2 Comments on “La réindustrialisation du pays commence par l’arrêt de la désindustrialisation !”

  1. Voilà que le candidat Valls évoque un plan de relance industriel, constatant que l’abaissement du coût du travail dans les industries de main d’oeuvre ne suffit pas pour créer suffisamment d’ emplois.Montebourg lui ne parle que de relocalisation et surtout de PME alors que nos PME sont avant tout des sous traitants non des innovants comme en Allemagne.Hamon,c’est le silence sur l’industrie.Nous voilà 15 ans en arrière pas de vision,manque de connaissances des réalités et fuite dans le numérique qui ne crée pas forcément de la valeur ajoutée.Chantiers Navals,Para Pétrolier certes.Et l’imagerie médicale ,les techniques hospitalières,les transports,la filière de l’hydrogène liquide pour l’énergie,c’est peut être mieux que le « digital »,véritable taylorisme des temps modernes avec des emplois de services(derrière des écrans) faiblement rémunérés et à faible valeur ajoutée.Du « blabla »,en fait….

  2. je m’applique à regarder en priorité les entreprises que l’on laisse filer à l’étranger ou dans l’ornière, c’est la raison qui fait que je parle des Chantiers de l’Atlantique, de la CGG, comme j’ai parlé de l’Alstom, de Rhodia, des ciments Lafarge pour ce qui est déjà fait et de Sanofi, de Mérial pour ce qui se défait devant nos yeux.
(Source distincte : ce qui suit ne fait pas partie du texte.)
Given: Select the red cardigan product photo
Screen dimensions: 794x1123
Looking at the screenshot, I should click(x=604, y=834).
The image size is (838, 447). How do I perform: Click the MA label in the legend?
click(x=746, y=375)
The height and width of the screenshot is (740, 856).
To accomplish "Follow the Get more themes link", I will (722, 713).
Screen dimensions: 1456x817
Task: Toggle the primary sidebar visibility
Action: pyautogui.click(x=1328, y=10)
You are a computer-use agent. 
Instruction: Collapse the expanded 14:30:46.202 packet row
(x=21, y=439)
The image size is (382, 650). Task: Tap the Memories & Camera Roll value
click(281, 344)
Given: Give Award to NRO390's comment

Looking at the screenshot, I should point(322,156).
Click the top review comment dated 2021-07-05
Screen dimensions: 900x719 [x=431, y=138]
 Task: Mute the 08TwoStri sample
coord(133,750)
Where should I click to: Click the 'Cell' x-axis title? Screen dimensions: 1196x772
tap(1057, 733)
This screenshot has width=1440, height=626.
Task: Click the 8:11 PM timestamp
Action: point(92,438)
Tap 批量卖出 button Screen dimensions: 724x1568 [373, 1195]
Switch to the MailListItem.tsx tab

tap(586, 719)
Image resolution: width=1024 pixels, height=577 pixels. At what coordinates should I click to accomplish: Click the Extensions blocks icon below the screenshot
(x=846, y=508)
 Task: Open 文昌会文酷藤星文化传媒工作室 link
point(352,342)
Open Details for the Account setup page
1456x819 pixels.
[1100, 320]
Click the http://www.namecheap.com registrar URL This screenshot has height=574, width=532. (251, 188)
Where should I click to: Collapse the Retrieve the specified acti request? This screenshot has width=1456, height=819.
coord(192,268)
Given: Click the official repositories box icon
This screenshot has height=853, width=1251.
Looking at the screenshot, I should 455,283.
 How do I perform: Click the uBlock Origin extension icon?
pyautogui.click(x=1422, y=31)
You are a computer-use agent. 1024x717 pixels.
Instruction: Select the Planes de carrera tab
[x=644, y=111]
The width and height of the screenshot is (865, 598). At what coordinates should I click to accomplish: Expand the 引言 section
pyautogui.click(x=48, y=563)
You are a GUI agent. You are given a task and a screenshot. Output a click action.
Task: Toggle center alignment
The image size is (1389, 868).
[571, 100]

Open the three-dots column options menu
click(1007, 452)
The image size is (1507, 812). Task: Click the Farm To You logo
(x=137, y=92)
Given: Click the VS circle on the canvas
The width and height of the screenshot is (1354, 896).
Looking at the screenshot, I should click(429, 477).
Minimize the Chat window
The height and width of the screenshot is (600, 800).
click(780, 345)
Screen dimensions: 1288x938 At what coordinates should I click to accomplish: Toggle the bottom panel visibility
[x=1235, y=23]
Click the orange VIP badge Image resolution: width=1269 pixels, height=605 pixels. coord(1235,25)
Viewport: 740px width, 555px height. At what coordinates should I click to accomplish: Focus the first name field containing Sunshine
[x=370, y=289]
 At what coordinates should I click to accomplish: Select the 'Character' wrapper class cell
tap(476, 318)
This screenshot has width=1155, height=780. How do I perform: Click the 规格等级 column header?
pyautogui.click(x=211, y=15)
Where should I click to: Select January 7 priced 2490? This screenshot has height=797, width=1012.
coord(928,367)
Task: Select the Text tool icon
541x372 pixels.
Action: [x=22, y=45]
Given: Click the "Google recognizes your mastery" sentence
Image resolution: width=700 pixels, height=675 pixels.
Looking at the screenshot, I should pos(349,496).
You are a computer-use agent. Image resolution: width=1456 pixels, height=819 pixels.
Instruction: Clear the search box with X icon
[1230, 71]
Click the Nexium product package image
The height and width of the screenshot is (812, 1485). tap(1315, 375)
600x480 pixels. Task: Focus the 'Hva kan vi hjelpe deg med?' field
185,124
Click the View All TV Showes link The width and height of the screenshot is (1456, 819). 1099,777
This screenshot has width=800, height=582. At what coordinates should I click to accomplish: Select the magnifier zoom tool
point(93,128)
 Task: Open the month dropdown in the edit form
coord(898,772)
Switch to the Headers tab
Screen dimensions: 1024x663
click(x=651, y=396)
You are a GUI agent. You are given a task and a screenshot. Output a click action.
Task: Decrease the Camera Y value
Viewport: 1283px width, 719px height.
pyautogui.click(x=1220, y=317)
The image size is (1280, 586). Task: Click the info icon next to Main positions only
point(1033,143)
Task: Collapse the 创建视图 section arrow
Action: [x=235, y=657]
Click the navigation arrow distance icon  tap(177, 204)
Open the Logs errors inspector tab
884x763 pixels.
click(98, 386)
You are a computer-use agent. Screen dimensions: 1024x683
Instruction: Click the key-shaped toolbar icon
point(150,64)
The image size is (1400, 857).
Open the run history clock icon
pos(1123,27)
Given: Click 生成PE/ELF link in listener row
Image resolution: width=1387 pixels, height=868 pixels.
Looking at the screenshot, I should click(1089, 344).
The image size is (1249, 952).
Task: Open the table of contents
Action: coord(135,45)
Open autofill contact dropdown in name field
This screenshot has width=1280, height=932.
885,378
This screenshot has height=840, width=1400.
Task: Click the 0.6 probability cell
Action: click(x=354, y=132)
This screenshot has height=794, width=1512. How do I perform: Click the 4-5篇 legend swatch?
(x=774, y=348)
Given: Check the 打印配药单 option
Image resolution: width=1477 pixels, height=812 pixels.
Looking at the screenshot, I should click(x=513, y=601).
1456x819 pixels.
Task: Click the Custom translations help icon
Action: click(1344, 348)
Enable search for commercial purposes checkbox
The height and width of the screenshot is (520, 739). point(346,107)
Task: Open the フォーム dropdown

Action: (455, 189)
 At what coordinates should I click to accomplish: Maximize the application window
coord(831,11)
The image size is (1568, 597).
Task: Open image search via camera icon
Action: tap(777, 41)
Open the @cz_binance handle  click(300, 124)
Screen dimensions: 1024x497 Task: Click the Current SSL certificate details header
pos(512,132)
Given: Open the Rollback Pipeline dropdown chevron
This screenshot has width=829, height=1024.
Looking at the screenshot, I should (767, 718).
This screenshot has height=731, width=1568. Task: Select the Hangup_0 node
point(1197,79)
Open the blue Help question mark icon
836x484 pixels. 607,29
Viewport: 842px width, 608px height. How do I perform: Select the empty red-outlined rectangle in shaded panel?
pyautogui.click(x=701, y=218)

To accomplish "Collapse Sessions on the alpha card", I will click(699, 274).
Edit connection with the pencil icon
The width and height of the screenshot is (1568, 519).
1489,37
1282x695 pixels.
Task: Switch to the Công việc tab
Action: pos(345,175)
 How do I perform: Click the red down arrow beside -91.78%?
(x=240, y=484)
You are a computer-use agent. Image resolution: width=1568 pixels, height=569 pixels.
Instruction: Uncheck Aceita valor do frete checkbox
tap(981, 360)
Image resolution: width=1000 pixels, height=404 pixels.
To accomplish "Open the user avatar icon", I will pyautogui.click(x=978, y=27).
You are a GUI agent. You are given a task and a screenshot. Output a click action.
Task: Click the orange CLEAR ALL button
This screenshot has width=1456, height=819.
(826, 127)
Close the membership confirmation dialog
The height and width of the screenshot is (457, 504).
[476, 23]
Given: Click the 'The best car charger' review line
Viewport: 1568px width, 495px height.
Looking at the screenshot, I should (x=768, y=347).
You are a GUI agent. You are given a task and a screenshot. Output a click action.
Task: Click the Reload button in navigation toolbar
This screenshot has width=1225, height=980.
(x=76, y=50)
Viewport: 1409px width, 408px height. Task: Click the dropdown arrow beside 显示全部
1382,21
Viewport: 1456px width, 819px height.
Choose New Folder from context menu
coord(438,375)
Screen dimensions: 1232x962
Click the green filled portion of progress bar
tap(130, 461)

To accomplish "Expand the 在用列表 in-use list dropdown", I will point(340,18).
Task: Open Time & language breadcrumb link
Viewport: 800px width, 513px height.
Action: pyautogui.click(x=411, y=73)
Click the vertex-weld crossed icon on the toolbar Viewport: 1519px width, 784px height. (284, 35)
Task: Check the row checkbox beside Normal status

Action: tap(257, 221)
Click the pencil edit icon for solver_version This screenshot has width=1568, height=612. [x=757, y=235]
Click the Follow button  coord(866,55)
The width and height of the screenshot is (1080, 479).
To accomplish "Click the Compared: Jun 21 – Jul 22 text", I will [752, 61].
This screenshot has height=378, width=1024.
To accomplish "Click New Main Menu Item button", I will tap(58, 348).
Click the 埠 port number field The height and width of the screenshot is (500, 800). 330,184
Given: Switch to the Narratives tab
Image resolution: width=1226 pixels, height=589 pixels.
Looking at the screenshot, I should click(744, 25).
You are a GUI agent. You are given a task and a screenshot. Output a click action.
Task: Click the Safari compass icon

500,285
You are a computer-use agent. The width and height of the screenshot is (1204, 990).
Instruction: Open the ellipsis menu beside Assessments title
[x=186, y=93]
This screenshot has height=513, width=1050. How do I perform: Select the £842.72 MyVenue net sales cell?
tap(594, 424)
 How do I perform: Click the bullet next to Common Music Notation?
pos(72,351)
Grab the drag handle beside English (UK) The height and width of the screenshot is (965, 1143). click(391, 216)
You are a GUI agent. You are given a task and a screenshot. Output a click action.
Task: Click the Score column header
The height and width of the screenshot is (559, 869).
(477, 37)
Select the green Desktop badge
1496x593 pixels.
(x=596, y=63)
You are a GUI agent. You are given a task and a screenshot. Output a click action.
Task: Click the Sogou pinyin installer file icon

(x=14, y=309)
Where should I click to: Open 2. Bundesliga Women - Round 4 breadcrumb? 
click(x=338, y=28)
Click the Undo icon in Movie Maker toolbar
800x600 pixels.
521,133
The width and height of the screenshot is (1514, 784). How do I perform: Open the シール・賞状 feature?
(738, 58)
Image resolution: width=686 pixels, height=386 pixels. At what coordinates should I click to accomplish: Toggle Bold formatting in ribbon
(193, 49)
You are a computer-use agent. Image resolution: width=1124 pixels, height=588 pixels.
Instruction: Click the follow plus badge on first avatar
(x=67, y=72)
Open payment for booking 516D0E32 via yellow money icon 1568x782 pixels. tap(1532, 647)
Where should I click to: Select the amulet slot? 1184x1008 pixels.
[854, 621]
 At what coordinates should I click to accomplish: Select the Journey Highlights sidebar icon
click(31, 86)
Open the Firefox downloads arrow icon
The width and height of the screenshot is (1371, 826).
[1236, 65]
Je voudrais ouvrir les yeux de nos responsables et de leurs commentateurs ou communicants. Il est clair que les techniques médicales, les transports en général, et tous les autres secteurs pourraient faire l’objet d’autres articles, mais j’essaie de me concentrer sur ce qui m’apparait le plus critique aujourd’hui dans cet « entre deux » où on ne fait plus rien et pendant lequel on n’a plus aucun débat sur les réalités, sur effectivement ce que va être l’industrie de demain, on cherche vainement une idée chez quelqu’un quelque part ce qui n’empêche pas les uns et les autres de parler…du sexe des anges.